La Academia supo leer el partido de inicio a fin en la primera mitad. Cuando se veía comprometido salteó líneas y buscó los espacios por las bandas. No se arriesgó de más en la salida, y cuando lo hizo fue ejecutado perfectamente por sus centrales y el triangulo entre Alcaraz, Moreno y Miranda.

De esta manera se cerró el telón de la primera mitad, con un Racing inteligente, y superior si analizamos globalmente los 45´. Pequeño detalle a tener en cuenta: tan solo convirtió un tanto, dejó vivo al rival, y esto Independiente se lo haría pagar caro más adelante. 

El festejo de Hauche en el primer tanto de la noche
El festejo de Hauche en el primer tanto de la noche

Al arrancar la segunda parte, a priori, la intención de Racing fue copiar el trabajo realizado anteriormente, pero el DT rival, Eduardo Domínguez, se dio cuenta a tiempo que estaba planteando tácticamente mal el partido, e ingresaron "Saltita" González y Alan Soñora en la mitad de la cancha.

El Rojo comenzó a tener mejor funcionamiento y empezó a ganarle el mediocampo a La Academia con conexiones entre Romero y los dos ingresados. El local verdaderamente llevó a que Racing se pare varios metros atrás respecto al primer tiempo. Esto tendría consecuencias.

A los 10´ del complemento Gónzalez encaró en la mitad de la cancha, se acercó casi a la medialuna del área rival y remato violentamente un balón que tuvo destino de red. Nada que hacer para El "Chila" Gómez. El Libertadores de América era una fiesta, la gente llena de euforia tenía claro que el momento de ganarlo había llegado. 

 

 

Racing parecía encerrado, sin respuestas, atontado por el radical cambio en el juego de Independiente. Sumado a esto, Gago reemplazó a Alcaráz y Chancalay por Mauricio Martínez y Matías Rojas. La Dinámica académica afuera del campo de juego. Esto se notó y mucho. Copetti y Hauche quedaban demasiado lejos de sus compañeros, el equipo no encontraba soluciones. Los ingresantes tan solo ralentizaron las pocas incursiones ofensivas del visitante, no las aumentaron.

La producción de Independiente se enriqueció enormemente con Soñora y González, y además Lucas Romero también levantó su nivel. Le ganaban todos los duelos a los mediocampistas celestes y blancos. Benegas tuvo a los 21´ un remate en el paló que casi pone al local en ventaja.

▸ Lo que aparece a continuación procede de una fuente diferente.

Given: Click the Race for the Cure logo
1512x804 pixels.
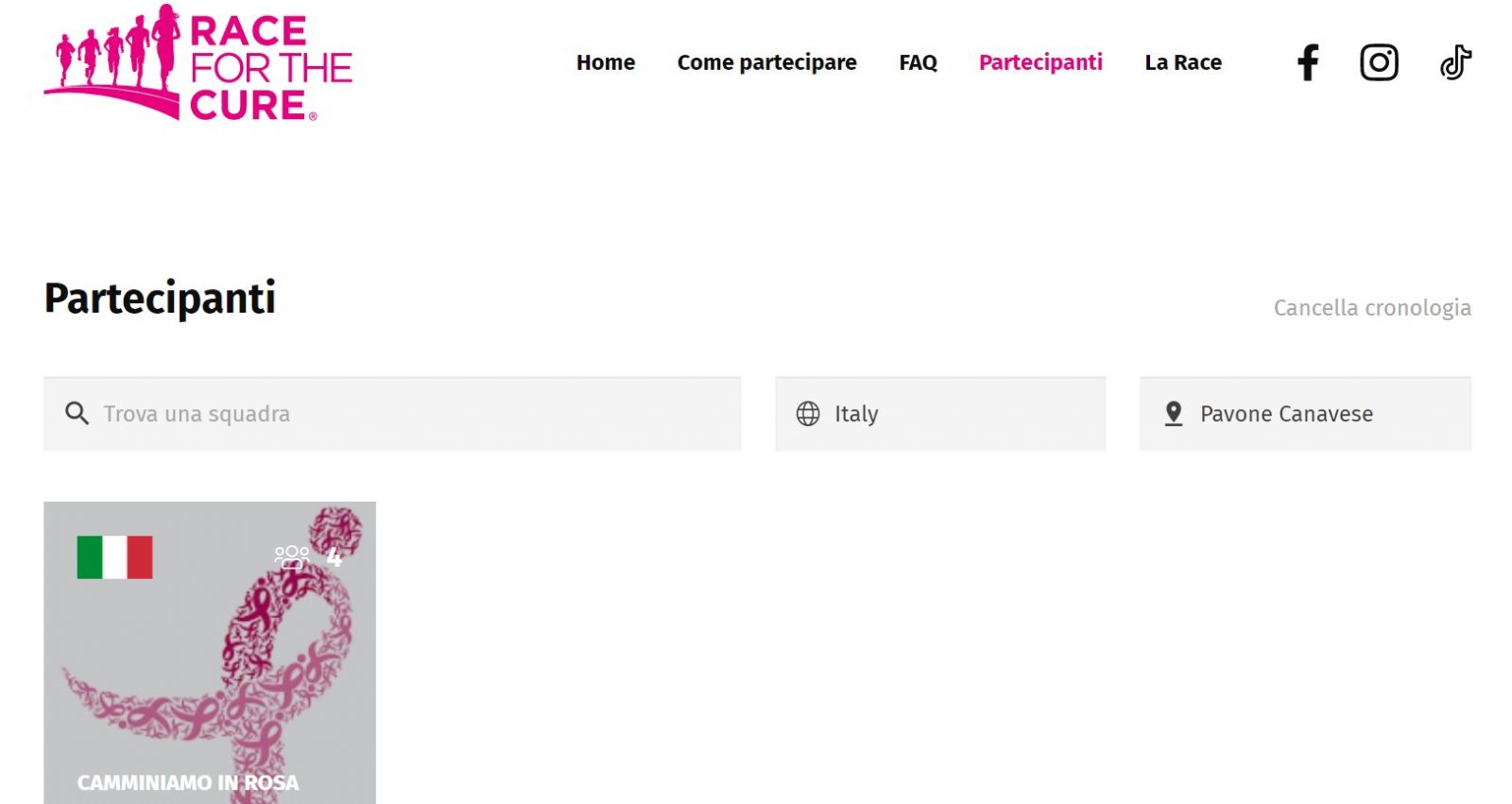Looking at the screenshot, I should 198,64.

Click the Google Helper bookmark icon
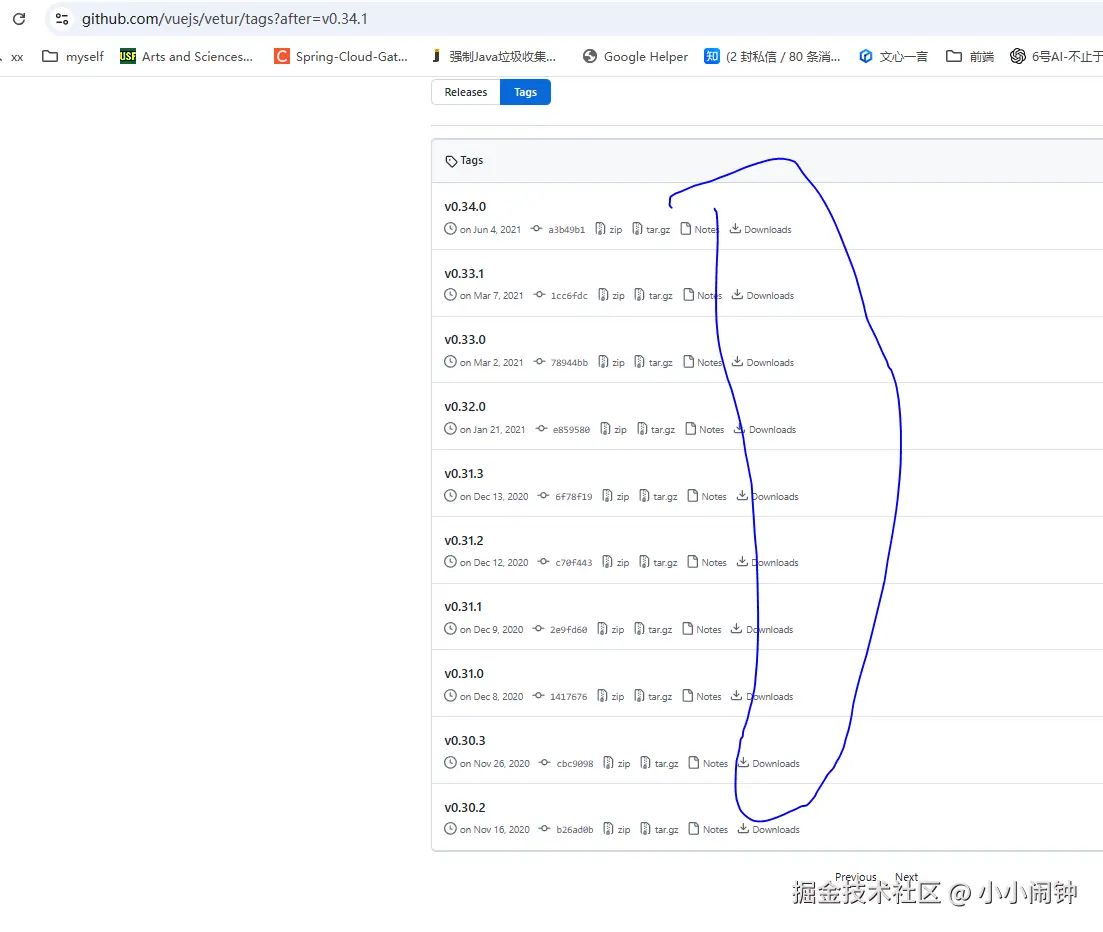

Teniendo en cuenta todo este contexto estamos dejando afuera un detalle no menos importante: esto es fútbol. Hay muchas situaciones que no tienen explicación o que no siguen la lógica que el encuentro venía desarrollando. Así fue esta vez. A los 40´ de la segunda parte Piovi realizó un centro con destino a la cabeza de Mura, que asistió a Enzo Copetti, y el ex Rafaela silenció, por segunda vez en tres partidos, a media Avellaneda. Locura total en el banco de Racing, que se estaba por llevar 3 puntos en el momento menos pensado. 

 

 

De esta manera terminó el partido. Triunfazo del Racing de Gago que acumula 3 victorias seguidas y 8 partidos sin conocer la derrota. Sumado a esto, es el único invicto en esta Copa de la Liga Profesional.